Anthropic's Claude Adds Three Beta Tools to Cut Context and Boost Accuracy

Anthropic's Claude Developer Platform introduces three beta features to let Claude discover, orchestrate, and learn tools on demand. They reduce context bloat, cut token costs, and boost accuracy in multi-step workflows.

Anthropic's Claude Adds Three Beta Tools to Cut Context and Boost Accuracy

TL;DR

  • New beta features: Tool Search Tool, Programmatic Tool Calling, Tool Use Examples — on-demand discovery, code-based orchestration, and in-tool input examples.
  • Tool Search Tool: mark tools with defer_loading: true to exclude from initial prompt; support regex, BM25, embeddings/custom search; example context down ~77K → ~8.7K tokens (~85% token reduction); Opus 4 accuracy 49% → 74%, Opus 4.5 79.5% → 88.1%.
  • Programmatic Tool Calling: Claude emits Python that runs in a sandboxed Code Execution environment, intermediate tool responses handled in runtime and not injected back; token usage ~43,588 → 27,297 (~37% reduction); internal knowledge 25.6% → 28.5%, GIA 46.5% → 51.2%; lowers latency by avoiding multiple inference round-trips.
  • Tool Use Examples: include input_examples alongside input_schema to teach formats and parameter correlations; complex-parameter accuracy 72% → 90%; guidance: 1–5 realistic examples mixing minimal and full.
  • Adoption guidance: use Tool Search Tool when tool definitions exceed ~10K tokens or multi-server selection errors occur; use Programmatic Tool Calling for large datasets, multi-step or parallel workflows and to hide intermediates; use Tool Use Examples when schemas leave conventions or parameter combos ambiguous.

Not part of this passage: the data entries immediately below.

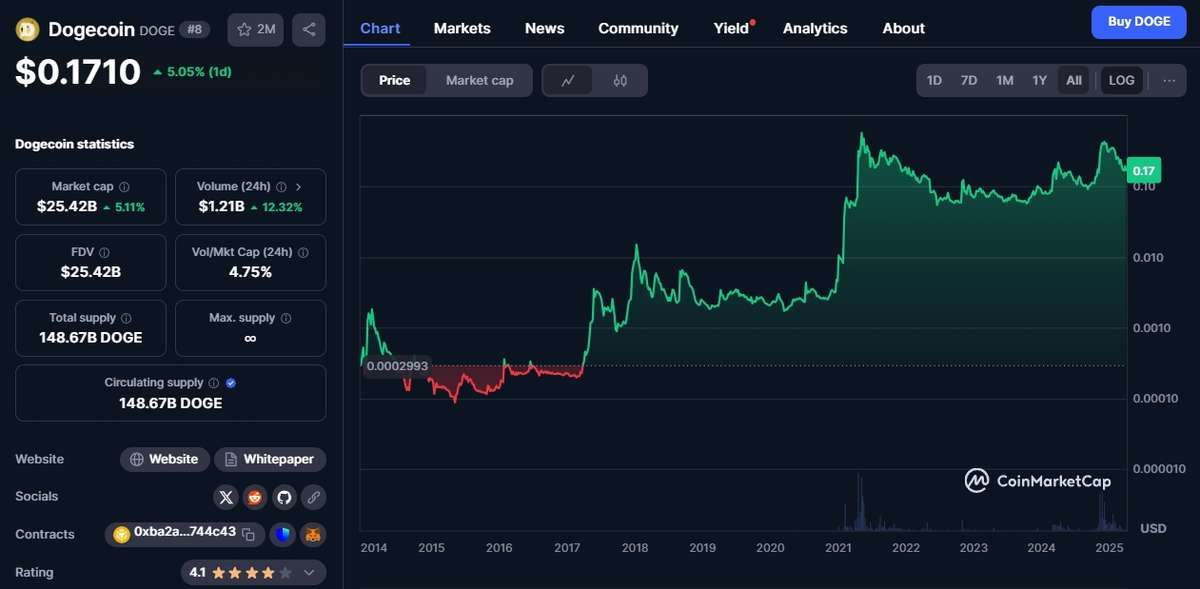Click the Buy DOGE button

point(1138,21)
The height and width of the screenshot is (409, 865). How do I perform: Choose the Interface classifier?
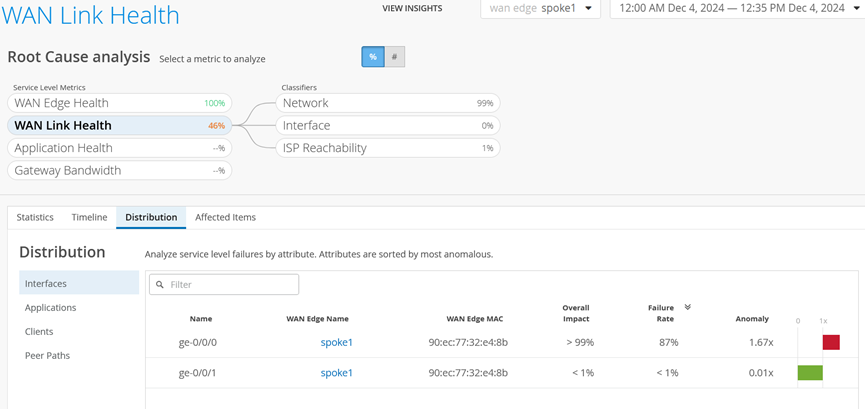[x=388, y=126]
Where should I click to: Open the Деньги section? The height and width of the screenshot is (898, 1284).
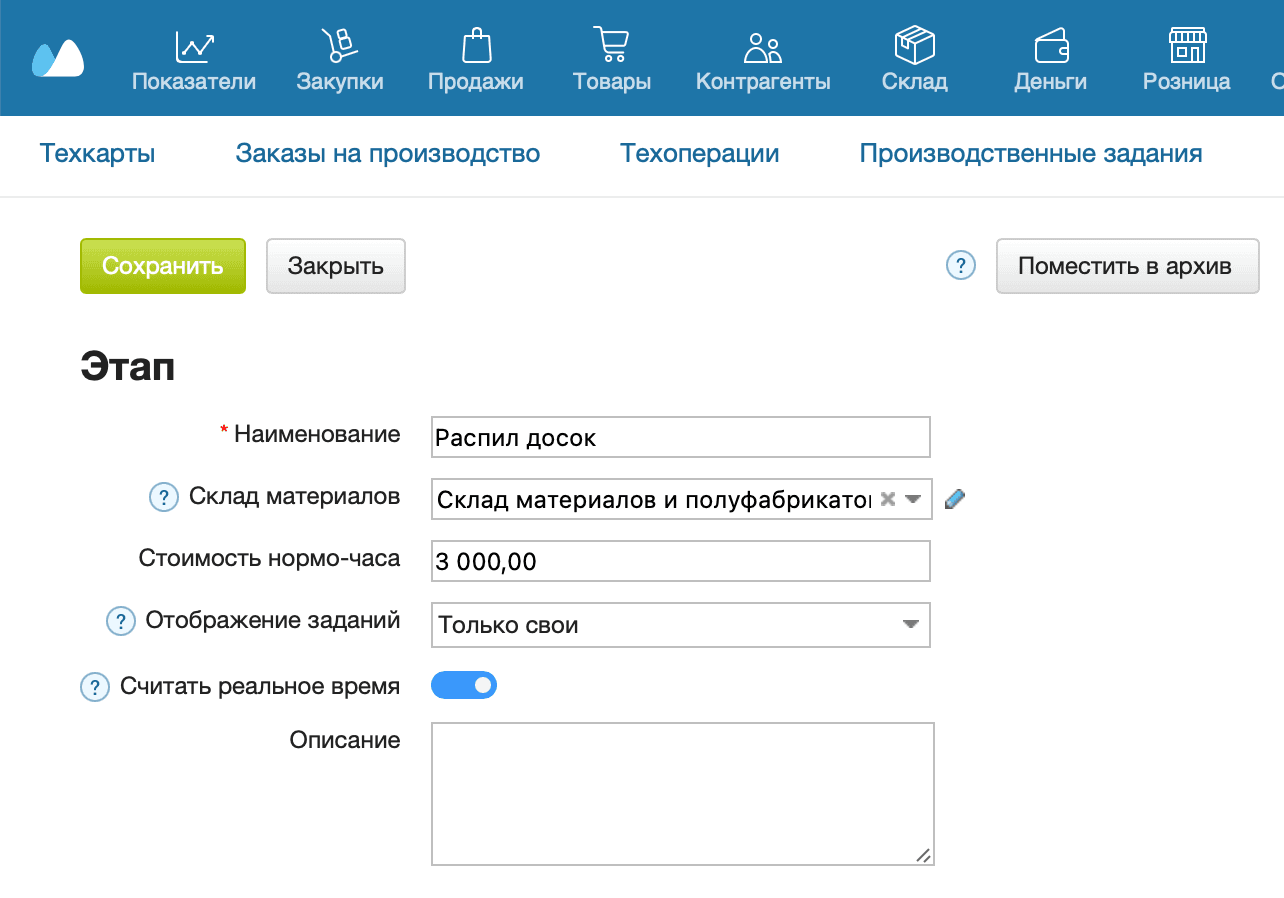click(1049, 60)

Anthropic adds three beta features for dynamic, efficient tool use on the Claude Developer Platform

Agents that coordinate many services face two recurring bottlenecks: large tool libraries that bloat model context, and multi-step workflows that push intermediate results into the model’s context window. Anthropic’s Claude Developer Platform now includes three beta capabilities designed to address these problems by letting Claude discover, orchestrate, and learn tool usage more efficiently: Tool Search Tool, Programmatic Tool Calling, and Tool Use Examples.

Why this matters

Large MCP deployments can easily produce tens of thousands of tokens of tool definitions before an agent starts work. In one illustrative setup, five servers produced roughly 55K tokens; Anthropic has observed tool definitions reaching 134K tokens in some cases. Aside from token cost, common failure modes include wrong tool selection and incorrect parameter usage when many similarly named tools exist. The new features approach these issues separately but are intended to be used together when appropriate.

Tool Search Tool: discover tools on demand

The Tool Search Tool avoids loading full tool libraries into Claude’s context up front. Tools can be submitted to the API with defer_loading: true, keeping them out of the initial prompt. Claude initially sees only the Tool Search Tool plus any core tools with defer_loading: false. When a capability is required, Claude searches (regex, BM25, or a custom search), and matches are expanded into full tool definitions.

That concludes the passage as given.